In order to ensure this, do not add big capacitors (> 1 µF) in parallel to the STO inputs as this may cause faults during activation or deactivation of the STO.

Les signaux \STO_A et \STO_B doivent toujours changer en même temps avec un décalage maximum de t_ABN. Ceci est nécessaire pour avoir une redondance à 2 canaux et permettre le diagnostic, car une discordance provoquera une anomalie de fonctionnement.

Afin de garantir cela, n'ajoutez pas de gros condensateurs (> 1 µF) en parallèle aux entrées STO, car cela pourrait provoquer des défauts lors de l'activation ou de la désactivation du STO.

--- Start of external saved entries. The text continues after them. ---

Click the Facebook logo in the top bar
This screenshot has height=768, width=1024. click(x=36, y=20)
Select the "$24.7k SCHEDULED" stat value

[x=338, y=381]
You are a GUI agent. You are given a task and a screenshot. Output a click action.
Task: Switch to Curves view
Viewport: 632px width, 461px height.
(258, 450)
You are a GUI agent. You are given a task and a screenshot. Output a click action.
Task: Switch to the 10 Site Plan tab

Le niveau logique d'un signal STO entre VIL et VIH est inconnu. S'ils sont alimentés à un niveau inconnu, \STO_A et \STO_B peuvent avoir des valeurs logiques différentes et provoquer une anomalie de fonctionnement.

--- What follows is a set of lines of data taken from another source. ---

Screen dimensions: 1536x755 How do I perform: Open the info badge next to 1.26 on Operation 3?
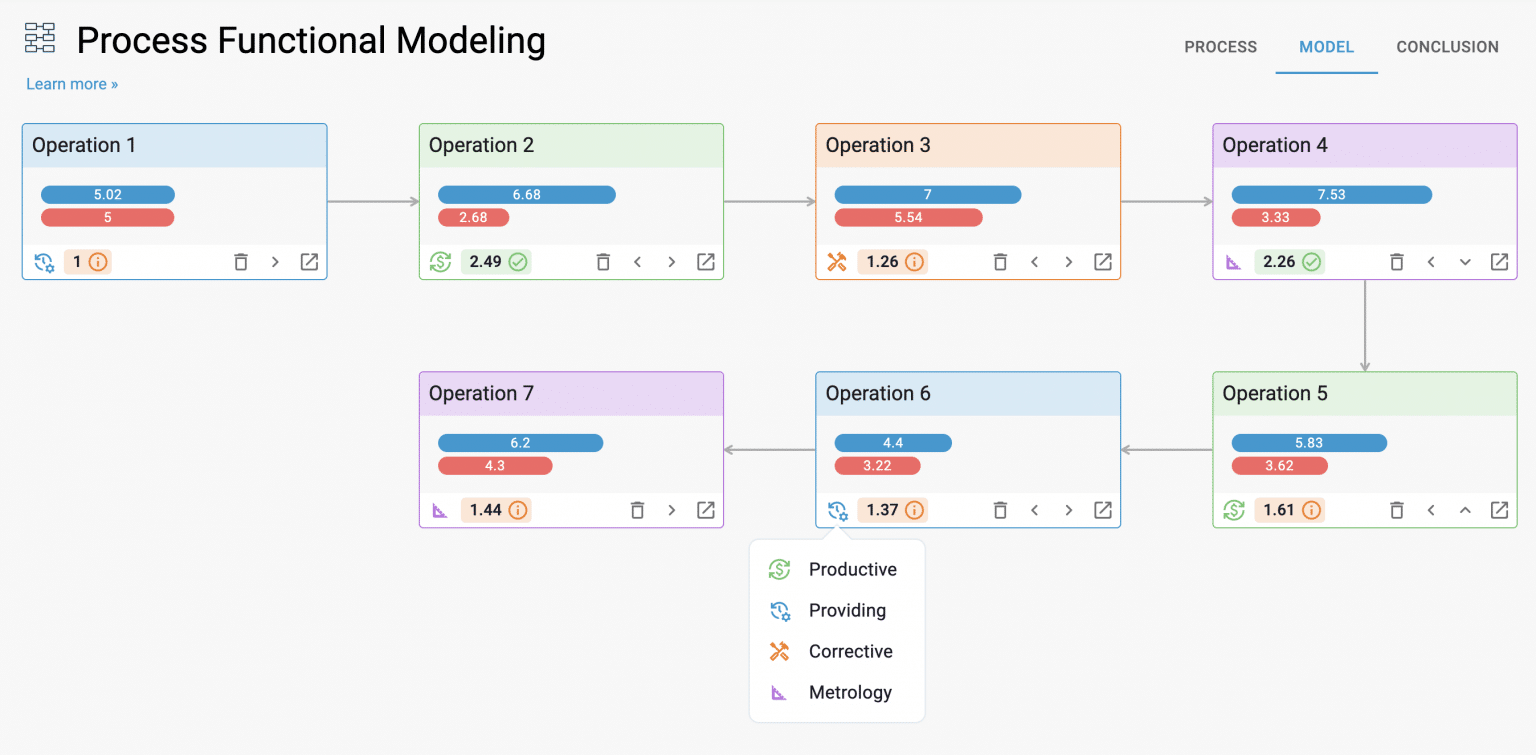(914, 261)
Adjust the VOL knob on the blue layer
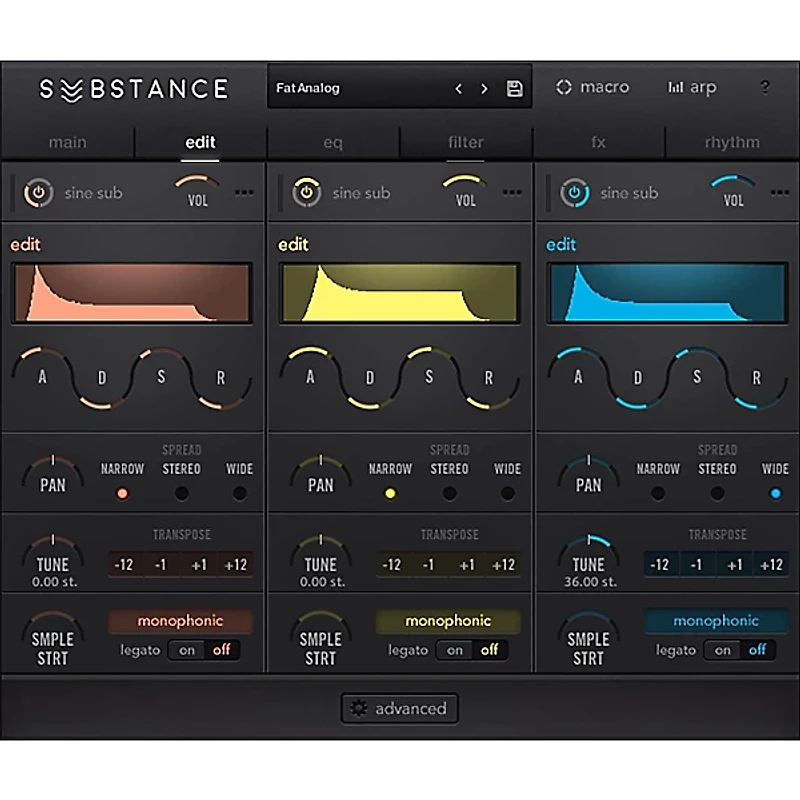This screenshot has height=800, width=800. point(734,190)
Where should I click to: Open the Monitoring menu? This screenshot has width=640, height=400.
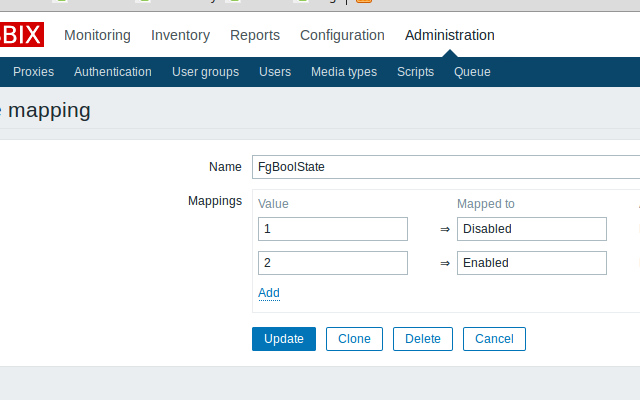97,36
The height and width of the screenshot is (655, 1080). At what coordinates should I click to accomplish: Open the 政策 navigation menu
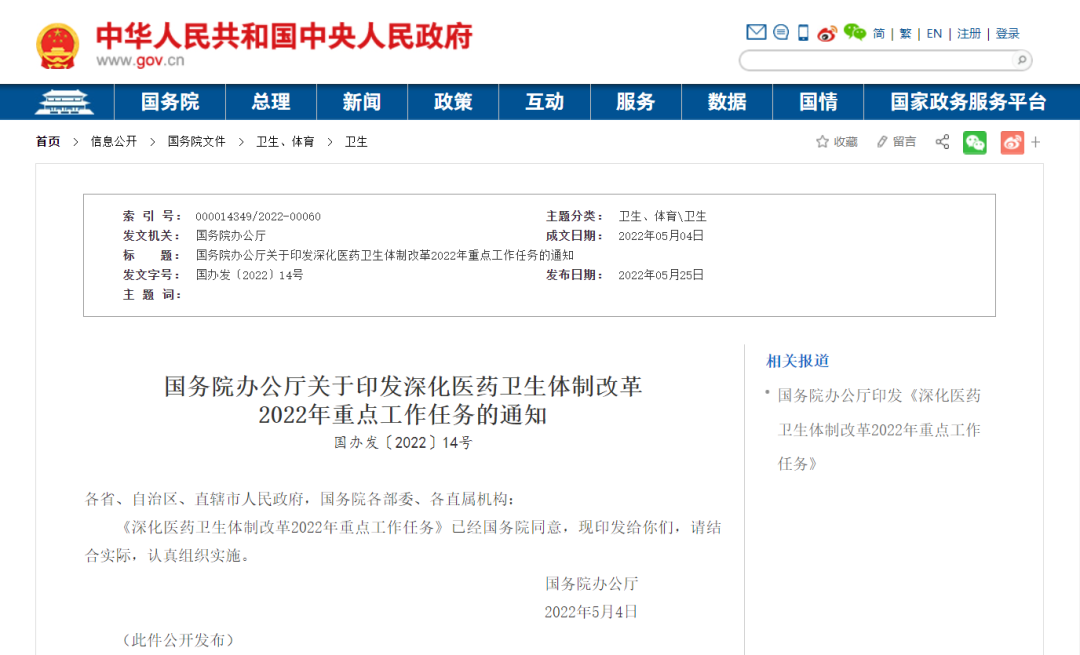pos(453,102)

Application and Environmental Conditions

Functional Safety can only be guaranteed in the following environmental conditions:

Motor Type	Functional Safety is only considered when the drive is controlling three-phase permanent magnet synchronous rotating motors. STO does not apply to DC brush motors.
Uncontrolled Motor Movement	In the event of a failure in the power stage, the motor shaft may rotate up to 180º electrical degrees. It is the responsibility of the customer to prevent any hazards related to this unexpected motor movement.
Environmental Conditions¹	Pollution degree	Pollution degree 2 with an IP54 enclosure installation.
	Over-voltage category	II
	Altitude	< 2000 m above sea level.
	Ambient Temperature (Operating)	-20 ºC to 60 ºC
	Case Temperature (Operating)	-20 ºC to 70 ºC The System requires to be properly assembled to a case or heatsink with a thermal material in between. See Product Manual Installation chapter for further details.
	Storage Temperature (Non-Operating)	-40 ºC to 100 ºC
	Vibration	10 Hz to 150 Hz, 1 g. Test according to EN 60068-2-6:2008 - Test Fc: Vibration (sinusoidal)
	Shock	±5g Half-sine 30 msec Test according to EN 60068-2-27:2009 - Test Ea and guidance: Shock
EMC	Functional Safety has been tested according to EN IEC 61800-3:2018 procedures with the extended ranges of EN 61800-5-2:2017. The interface board must meet the same EMC standards (EN IEC 61800-3:2018 with extended ranges of EN 61800-5-2:2017). To fulfill the EMC requirements the use of the following elements is required: Input EMI filter. Properly grounded aluminum enclosure. See grounding recommendations for further information.
Environmental	The interface board must meet the following environmental standards: EN 60068-2-1:2007 - Test A: Cold EN 60068-2-2:2008 - Test B: Dry heat EN 60068-2-78:2013 - Test Cab: Damp heat, steady-state EN 60068-2-6:2008 - Test Fc: Vibration (sinusoidal) EN 60068-2-27:2009 - Test Ea and guidance: Shock

1: The drive can operate outside this range as indicated in the Product Description, however, it will not meet Functional Safety requirements.